• _What you will do_: Set out every line of the data below as a Markdown table with two columns, Number and Line, numbering the rows in order and skipping blank lines.

• _Material_:
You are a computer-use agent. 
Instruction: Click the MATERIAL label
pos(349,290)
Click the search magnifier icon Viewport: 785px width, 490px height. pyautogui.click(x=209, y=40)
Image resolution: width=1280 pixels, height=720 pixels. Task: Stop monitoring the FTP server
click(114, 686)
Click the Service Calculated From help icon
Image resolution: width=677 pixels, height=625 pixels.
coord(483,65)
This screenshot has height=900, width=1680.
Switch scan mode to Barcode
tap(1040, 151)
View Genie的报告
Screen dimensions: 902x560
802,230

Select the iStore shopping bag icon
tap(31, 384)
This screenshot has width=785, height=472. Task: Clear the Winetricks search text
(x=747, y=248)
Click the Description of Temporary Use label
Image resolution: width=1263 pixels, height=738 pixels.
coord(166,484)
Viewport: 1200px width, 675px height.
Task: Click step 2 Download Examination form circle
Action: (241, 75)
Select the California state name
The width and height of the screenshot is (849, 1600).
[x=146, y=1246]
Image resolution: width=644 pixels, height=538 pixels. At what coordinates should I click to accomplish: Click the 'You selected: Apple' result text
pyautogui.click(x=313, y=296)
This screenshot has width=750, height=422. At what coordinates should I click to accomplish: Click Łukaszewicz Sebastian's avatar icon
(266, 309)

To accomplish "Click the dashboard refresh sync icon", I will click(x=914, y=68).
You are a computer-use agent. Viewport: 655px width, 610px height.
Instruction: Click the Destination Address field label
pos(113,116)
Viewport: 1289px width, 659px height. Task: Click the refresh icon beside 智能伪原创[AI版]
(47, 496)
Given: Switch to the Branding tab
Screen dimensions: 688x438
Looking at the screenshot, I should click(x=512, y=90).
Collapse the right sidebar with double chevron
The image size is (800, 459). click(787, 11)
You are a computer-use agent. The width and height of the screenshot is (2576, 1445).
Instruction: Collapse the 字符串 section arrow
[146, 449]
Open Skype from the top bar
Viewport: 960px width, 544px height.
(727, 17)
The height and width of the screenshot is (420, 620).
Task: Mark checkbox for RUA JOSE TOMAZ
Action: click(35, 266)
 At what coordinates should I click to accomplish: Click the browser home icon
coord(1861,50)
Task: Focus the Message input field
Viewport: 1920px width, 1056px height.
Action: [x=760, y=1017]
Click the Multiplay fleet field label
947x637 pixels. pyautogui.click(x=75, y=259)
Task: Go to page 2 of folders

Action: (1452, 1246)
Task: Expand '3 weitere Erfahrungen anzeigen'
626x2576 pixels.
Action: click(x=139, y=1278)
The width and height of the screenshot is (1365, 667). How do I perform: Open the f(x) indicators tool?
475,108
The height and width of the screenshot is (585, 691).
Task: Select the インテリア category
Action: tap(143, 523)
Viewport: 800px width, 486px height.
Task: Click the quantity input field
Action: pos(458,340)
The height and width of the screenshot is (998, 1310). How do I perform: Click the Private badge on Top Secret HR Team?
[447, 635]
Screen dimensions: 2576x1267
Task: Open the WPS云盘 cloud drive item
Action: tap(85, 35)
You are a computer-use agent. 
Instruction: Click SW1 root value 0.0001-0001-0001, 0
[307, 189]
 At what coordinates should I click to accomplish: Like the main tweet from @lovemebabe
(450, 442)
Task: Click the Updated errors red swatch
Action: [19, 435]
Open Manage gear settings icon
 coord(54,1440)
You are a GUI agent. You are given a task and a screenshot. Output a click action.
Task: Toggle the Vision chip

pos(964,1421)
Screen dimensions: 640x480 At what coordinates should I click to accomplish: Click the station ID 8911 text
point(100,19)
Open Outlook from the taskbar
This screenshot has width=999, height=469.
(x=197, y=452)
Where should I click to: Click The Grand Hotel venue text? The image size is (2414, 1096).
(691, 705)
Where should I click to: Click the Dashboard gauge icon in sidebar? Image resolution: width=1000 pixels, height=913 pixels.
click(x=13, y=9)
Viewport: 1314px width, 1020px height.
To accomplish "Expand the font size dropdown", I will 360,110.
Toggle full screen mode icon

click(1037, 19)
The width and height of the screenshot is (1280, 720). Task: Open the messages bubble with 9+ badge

• _Solution to the problem_:
| Number | Line |
|---|---|
| 1 | You are a computer-use agent.  |
| 2 | Instruction: Click the MATERIAL label |
| 3 | pos(349,290) |
| 4 | Click the search magnifier icon Viewport: 785px width, 490px height. pyautogui.click(x=209, y=40) |
| 5 | Image resolution: width=1280 pixels, height=720 pixels. Task: Stop monitoring the FTP server |
| 6 | click(114, 686) |
| 7 | Click the Service Calculated From help icon |
| 8 | Image resolution: width=677 pixels, height=625 pixels. |
| 9 | coord(483,65) |
| 10 | This screenshot has height=900, width=1680. |
| 11 | Switch scan mode to Barcode |
| 12 | tap(1040, 151) |
| 13 | View Genie的报告 |
| 14 | Screen dimensions: 902x560 |
| 15 | 802,230 |
| 16 | Select the iStore shopping bag icon |
| 17 | tap(31, 384) |
| 18 | This screenshot has width=785, height=472. Task: Clear the Winetricks search text |
| 19 | (x=747, y=248) |
| 20 | Click the Description of Temporary Use label |
| 21 | Image resolution: width=1263 pixels, height=738 pixels. |
| 22 | coord(166,484) |
| 23 | Viewport: 1200px width, 675px height. |
| 24 | Task: Click step 2 Download Examination form circle |
| 25 | Action: (241, 75) |
| 26 | Select the California state name |
| 27 | The width and height of the screenshot is (849, 1600). |
| 28 | [x=146, y=1246] |
| 29 | Image resolution: width=644 pixels, height=538 pixels. At what coordinates should I click to accomplish: Click the 'You selected: Apple' result text |
| 30 | pyautogui.click(x=313, y=296) |
| 31 | This screenshot has width=750, height=422. At what coordinates should I click to accomplish: Click Łukaszewicz Sebastian's avatar icon |
| 32 | (266, 309) |
| 33 | To accomplish "Click the dashboard refresh sync icon", I will click(x=914, y=68). |
| 34 | You are a computer-use agent. Viewport: 655px width, 610px height. |
| 35 | Instruction: Click the Destination Address field label |
| 36 | pos(113,116) |
| 37 | Viewport: 1289px width, 659px height. Task: Click the refresh icon beside 智能伪原创[AI版] |
| 38 | (47, 496) |
| 39 | Given: Switch to the Branding tab |
| 40 | Screen dimensions: 688x438 |
| 41 | Looking at the screenshot, I should click(x=512, y=90). |
| 42 | Collapse the right sidebar with double chevron |
| 43 | The image size is (800, 459). click(787, 11) |
| 44 | You are a computer-use agent. The width and height of the screenshot is (2576, 1445). |
| 45 | Instruction: Collapse the 字符串 section arrow |
| 46 | [146, 449] |
| 47 | Open Skype from the top bar |
| 48 | Viewport: 960px width, 544px height. |
| 49 | (727, 17) |
| 50 | The height and width of the screenshot is (420, 620). |
| 51 | Task: Mark checkbox for RUA JOSE TOMAZ |
| 52 | Action: click(35, 266) |
| 53 |  At what coordinates should I click to accomplish: Click the browser home icon |
| 54 | coord(1861,50) |
| 55 | Task: Focus the Message input field |
| 56 | Viewport: 1920px width, 1056px height. |
| 57 | Action: [x=760, y=1017] |
| 58 | Click the Multiplay fleet field label |
| 59 | 947x637 pixels. pyautogui.click(x=75, y=259) |
| 60 | Task: Go to page 2 of folders |
| 61 | Action: (1452, 1246) |
| 62 | Task: Expand '3 weitere Erfahrungen anzeigen' |
| 63 | 626x2576 pixels. |
| 64 | Action: click(x=139, y=1278) |
| 65 | The width and height of the screenshot is (1365, 667). How do I perform: Open the f(x) indicators tool? |
| 66 | 475,108 |
| 67 | The height and width of the screenshot is (585, 691). |
| 68 | Task: Select the インテリア category |
| 69 | Action: tap(143, 523) |
| 70 | Viewport: 800px width, 486px height. |
| 71 | Task: Click the quantity input field |
| 72 | Action: pos(458,340) |
| 73 | The height and width of the screenshot is (998, 1310). How do I perform: Click the Private badge on Top Secret HR Team? |
| 74 | [447, 635] |
| 75 | Screen dimensions: 2576x1267 |
| 76 | Task: Open the WPS云盘 cloud drive item |
| 77 | Action: tap(85, 35) |
| 78 | You are a computer-use agent.  |
| 79 | Instruction: Click SW1 root value 0.0001-0001-0001, 0 |
| 80 | [307, 189] |
| 81 |  At what coordinates should I click to accomplish: Like the main tweet from @lovemebabe |
| 82 | (450, 442) |
| 83 | Task: Click the Updated errors red swatch |
| 84 | Action: [19, 435] |
| 85 | Open Manage gear settings icon |
| 86 |  coord(54,1440) |
| 87 | You are a GUI agent. You are given a task and a screenshot. Output a click action. |
| 88 | Task: Toggle the Vision chip |
| 89 | pos(964,1421) |
| 90 | Screen dimensions: 640x480 At what coordinates should I click to accomplish: Click the station ID 8911 text |
| 91 | point(100,19) |
| 92 | Open Outlook from the taskbar |
| 93 | This screenshot has width=999, height=469. |
| 94 | (x=197, y=452) |
| 95 | Where should I click to: Click The Grand Hotel venue text? The image size is (2414, 1096). |
| 96 | (691, 705) |
| 97 | Where should I click to: Click the Dashboard gauge icon in sidebar? Image resolution: width=1000 pixels, height=913 pixels. |
| 98 | click(x=13, y=9) |
| 99 | Viewport: 1314px width, 1020px height. |
| 100 | To accomplish "Expand the font size dropdown", I will 360,110. |
| 101 | Toggle full screen mode icon |
| 102 | click(1037, 19) |
| 103 | The width and height of the screenshot is (1280, 720). Task: Open the messages bubble with 9+ badge |